I'll repeat this: the facts were out there. How did you not realize this Lemmings? Does it take a few NYT articles for you to accept a truth? Did you really need ITLSS (as good as it was) to see the truth?
So now, as the graduating class of 2014 starts sending me emails plaintively begging for help, what am I to do? I can't help these poor, desperate suckers. There is a vast surplus of newbie attorneys out there. In my part of the country you can't throw a rock without hitting a desperate young solo.
So now another 20,000 graduates are about to enter the legal marketplace and will belatedly realize there's nothing for them and they will have to take up work at their local Starbucks or JC Penny. If they're really lucky, they might transition into another career entirely. Some will try to bury their sense of shame and depression with drugs or alcohol, some will come to a reckoning and move on, some may eventually find real legal work, and some will carry the flame of the scamblogging movement. But none of them needed to be in this place.
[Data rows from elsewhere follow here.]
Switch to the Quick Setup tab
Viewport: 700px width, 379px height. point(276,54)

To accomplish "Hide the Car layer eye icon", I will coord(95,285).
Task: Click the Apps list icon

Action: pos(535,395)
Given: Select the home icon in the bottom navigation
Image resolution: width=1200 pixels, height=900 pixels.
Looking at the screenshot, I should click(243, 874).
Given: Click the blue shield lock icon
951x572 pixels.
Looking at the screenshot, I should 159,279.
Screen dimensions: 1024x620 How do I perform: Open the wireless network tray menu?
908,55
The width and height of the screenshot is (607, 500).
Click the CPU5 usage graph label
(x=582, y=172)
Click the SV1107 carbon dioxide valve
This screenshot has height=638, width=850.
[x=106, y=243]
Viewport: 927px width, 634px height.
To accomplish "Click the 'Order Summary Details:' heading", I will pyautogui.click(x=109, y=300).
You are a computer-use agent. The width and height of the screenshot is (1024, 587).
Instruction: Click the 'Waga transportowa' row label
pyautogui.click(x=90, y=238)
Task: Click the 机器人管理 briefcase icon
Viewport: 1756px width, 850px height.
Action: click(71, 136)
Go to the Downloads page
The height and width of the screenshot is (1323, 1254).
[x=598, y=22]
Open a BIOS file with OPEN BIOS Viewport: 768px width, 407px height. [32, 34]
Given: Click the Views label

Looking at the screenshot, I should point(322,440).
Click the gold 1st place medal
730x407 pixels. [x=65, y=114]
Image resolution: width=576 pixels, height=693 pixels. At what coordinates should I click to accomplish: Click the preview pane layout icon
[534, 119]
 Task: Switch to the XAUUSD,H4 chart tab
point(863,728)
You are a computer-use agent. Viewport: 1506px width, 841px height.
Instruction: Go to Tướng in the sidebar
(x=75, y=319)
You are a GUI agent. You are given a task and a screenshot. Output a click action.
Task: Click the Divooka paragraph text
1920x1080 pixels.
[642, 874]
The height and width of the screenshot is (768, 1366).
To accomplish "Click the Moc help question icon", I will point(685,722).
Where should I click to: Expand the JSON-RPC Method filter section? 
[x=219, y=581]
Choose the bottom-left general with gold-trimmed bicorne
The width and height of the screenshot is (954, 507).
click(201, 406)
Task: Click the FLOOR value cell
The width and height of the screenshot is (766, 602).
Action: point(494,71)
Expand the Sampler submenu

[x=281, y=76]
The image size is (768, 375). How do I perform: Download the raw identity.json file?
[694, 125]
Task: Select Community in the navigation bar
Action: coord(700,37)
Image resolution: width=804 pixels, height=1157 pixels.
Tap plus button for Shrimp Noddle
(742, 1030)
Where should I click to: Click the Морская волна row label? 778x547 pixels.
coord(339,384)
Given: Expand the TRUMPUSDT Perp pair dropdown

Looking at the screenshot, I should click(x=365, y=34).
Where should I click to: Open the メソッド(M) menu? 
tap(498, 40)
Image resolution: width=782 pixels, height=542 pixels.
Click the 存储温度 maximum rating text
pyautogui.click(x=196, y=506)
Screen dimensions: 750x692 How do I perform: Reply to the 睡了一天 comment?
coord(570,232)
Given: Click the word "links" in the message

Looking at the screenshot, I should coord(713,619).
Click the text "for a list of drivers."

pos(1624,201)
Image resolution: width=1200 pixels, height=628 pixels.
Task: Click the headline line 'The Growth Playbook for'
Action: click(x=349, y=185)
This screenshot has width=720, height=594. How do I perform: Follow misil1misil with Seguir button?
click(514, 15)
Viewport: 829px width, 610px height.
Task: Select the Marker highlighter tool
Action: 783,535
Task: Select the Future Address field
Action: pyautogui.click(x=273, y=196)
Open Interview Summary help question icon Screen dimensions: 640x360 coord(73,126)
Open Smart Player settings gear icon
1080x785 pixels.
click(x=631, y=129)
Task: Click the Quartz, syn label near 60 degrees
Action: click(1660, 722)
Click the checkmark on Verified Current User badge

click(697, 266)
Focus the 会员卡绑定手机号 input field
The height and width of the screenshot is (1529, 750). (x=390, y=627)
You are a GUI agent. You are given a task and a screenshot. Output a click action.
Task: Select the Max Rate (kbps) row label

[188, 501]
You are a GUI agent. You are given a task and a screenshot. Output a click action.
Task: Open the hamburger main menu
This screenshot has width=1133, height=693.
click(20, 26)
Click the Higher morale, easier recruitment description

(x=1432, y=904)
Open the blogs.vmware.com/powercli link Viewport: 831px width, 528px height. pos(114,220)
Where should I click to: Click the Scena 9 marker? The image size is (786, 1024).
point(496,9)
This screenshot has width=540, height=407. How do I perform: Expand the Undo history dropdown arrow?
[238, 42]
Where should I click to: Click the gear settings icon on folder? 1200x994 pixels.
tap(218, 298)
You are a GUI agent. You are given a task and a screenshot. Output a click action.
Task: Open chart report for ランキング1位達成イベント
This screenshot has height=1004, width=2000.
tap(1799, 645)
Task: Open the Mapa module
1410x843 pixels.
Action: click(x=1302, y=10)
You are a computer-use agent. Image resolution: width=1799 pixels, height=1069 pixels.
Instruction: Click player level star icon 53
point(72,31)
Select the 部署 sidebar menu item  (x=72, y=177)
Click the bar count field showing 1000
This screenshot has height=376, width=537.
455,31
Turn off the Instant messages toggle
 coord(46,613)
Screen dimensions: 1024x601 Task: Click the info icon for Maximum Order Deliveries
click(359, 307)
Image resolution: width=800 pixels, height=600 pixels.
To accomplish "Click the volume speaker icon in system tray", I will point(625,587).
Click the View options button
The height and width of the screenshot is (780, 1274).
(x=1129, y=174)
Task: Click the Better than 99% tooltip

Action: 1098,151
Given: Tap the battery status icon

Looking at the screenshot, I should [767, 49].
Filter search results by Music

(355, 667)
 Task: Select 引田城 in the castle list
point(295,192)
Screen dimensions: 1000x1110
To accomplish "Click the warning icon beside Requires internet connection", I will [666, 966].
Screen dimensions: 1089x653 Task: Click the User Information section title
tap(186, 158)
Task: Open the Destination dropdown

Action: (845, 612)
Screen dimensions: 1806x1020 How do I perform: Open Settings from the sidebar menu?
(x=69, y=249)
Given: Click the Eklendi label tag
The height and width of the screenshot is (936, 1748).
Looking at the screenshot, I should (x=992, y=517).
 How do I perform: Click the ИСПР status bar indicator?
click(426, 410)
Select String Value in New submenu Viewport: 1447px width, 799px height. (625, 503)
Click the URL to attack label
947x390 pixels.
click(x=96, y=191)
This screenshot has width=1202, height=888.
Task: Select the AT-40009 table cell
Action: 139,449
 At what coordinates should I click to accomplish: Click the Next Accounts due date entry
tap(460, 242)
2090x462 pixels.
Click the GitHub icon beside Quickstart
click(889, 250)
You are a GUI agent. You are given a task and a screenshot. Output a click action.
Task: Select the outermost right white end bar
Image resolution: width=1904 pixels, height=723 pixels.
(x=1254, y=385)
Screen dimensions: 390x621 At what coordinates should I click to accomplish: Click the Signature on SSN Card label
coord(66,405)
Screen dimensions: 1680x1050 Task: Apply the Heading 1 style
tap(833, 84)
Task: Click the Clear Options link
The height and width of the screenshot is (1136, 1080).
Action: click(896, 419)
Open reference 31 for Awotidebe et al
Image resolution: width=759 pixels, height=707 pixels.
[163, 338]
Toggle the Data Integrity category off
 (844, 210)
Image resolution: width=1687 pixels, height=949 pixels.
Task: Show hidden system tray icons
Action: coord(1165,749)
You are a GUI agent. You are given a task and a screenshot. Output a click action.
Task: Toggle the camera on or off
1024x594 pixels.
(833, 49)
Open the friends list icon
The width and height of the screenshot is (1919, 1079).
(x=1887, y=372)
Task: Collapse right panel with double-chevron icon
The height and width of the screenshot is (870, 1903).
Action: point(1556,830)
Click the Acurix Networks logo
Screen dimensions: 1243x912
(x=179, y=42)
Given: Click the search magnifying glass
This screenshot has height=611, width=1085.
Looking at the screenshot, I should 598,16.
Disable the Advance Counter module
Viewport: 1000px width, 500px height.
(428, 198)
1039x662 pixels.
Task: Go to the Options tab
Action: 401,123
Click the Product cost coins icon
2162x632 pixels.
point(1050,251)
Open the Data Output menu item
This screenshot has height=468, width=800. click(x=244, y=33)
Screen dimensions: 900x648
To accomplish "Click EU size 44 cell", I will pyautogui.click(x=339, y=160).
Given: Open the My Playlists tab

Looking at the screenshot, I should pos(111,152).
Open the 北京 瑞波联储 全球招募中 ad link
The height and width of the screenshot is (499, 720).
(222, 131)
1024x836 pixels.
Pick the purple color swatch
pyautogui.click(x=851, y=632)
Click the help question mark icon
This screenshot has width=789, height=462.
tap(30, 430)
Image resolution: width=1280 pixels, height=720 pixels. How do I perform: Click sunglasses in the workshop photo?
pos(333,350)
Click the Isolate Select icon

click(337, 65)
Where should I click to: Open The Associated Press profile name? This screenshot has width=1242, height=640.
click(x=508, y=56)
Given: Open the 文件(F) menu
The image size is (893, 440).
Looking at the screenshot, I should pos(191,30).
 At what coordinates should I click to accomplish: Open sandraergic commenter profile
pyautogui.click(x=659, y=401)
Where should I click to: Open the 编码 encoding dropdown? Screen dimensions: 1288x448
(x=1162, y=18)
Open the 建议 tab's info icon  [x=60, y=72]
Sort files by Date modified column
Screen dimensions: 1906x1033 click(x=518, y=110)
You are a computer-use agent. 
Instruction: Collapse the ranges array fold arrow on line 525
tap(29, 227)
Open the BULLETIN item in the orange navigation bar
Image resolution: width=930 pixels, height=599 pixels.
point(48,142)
And meanwhile, the scammers continue along a path of essentially open enrollment. This won't end until the supply of Federal dollars dries up. The Swine who run law schools only care about getting those dolla$, and very very soon, they will be admitting Downs candidates, elderly candidates, those who score sub 130 on the LSAT, a lot more LLM foreigners, etc. I think we will eventually see outright enrollment fraud at some of the bottom dwelling schools.
I applied to law schools in 2009. Third-tier Washington University in St Louis, apparently using a bulk-mail list from the LSAC, recently sent me e-mail about its LLM programs ($50k a pop), which supposedly would "take [my] career to the next level". Just getting a job at the local grocery store would take my career to the next level, but I see no reason to think that an LLM would help even with that.
DeleteI agree. You are right. Even when I enrolled in 2006, the info was kind of out there, but I still can't believe how bad things got. I can't believe I'm worse off than people with high school equivalency diplomas. It's just staggering to me.
DeleteAnd the thing that is killing me is that things are getting worse and worse. Every year my place of employment is getting better and better candidates for lower and lower pay. I just can't understand it. I mean, it's not that things have been bad and they remain the same. IT'S GETTING FUCKING WORSE AND THESE KIDS ARE STILL GOING. I DON'T FUCKING UNDERSTAND.
Again, I'm not going to defend law school at all; I insist that it's a colossal mistake for almost everyone but rich kids.
DeleteThat said, there just aren't very many good options of any kind these days. Municipal pig and North Dakotan truck driver (discussed here ad nauseam) are fine for those who can get them, but what exactly are the rest of us to do?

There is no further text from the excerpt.